**Work instruction**
Keyword search on "Task": report each line of the records that contains it.

**Provided data**
------------------------

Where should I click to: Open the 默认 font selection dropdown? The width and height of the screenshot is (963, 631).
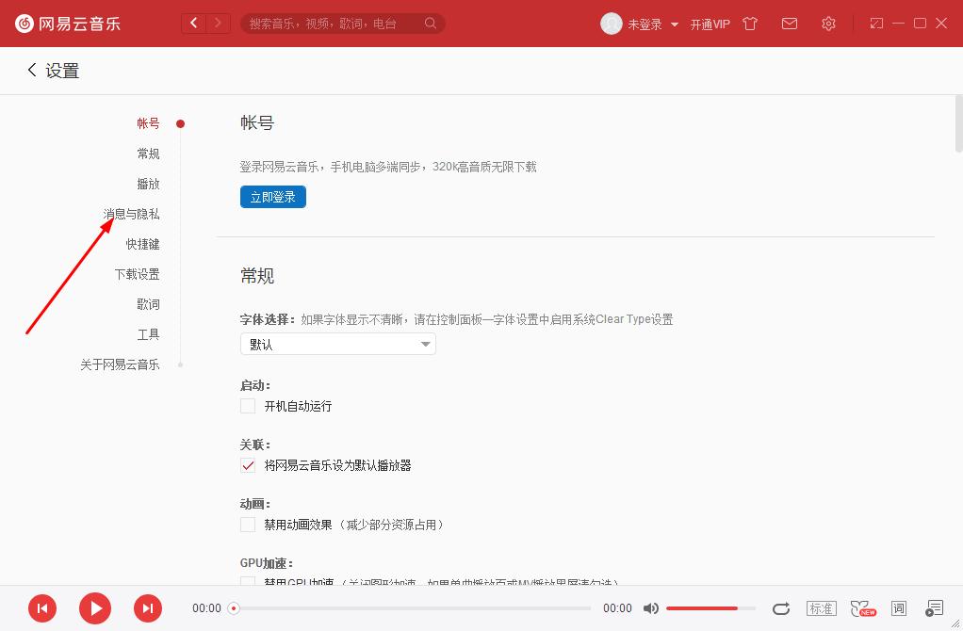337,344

------------------------

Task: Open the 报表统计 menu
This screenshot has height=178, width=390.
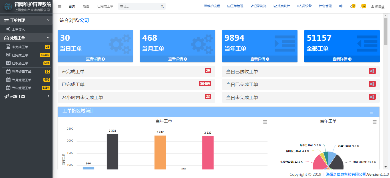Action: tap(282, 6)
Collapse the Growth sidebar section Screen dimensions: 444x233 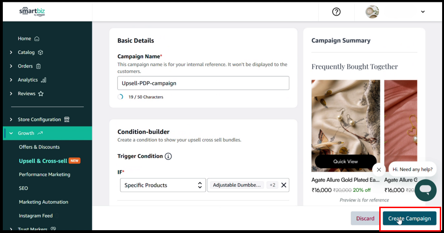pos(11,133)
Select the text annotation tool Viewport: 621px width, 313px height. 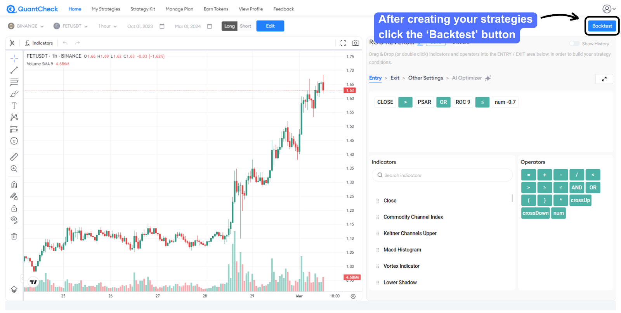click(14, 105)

------------------------

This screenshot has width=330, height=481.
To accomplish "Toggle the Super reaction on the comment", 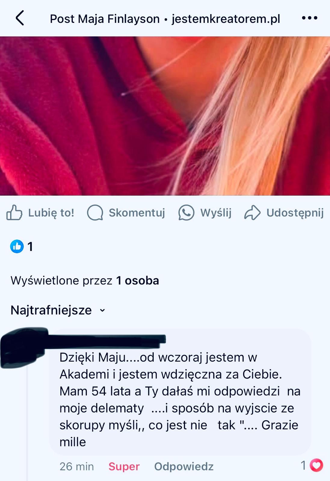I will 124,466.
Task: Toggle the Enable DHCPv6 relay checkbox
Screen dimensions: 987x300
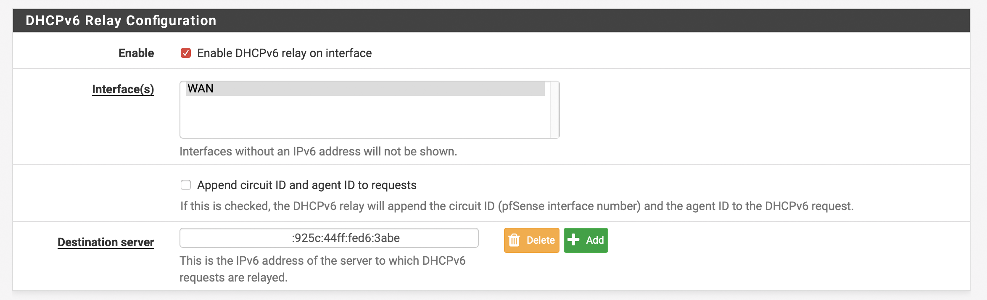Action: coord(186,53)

------------------------

**Answer space**
Task: Open the 报表统计 menu
Task: Toggle the Enable DHCPv6 relay checkbox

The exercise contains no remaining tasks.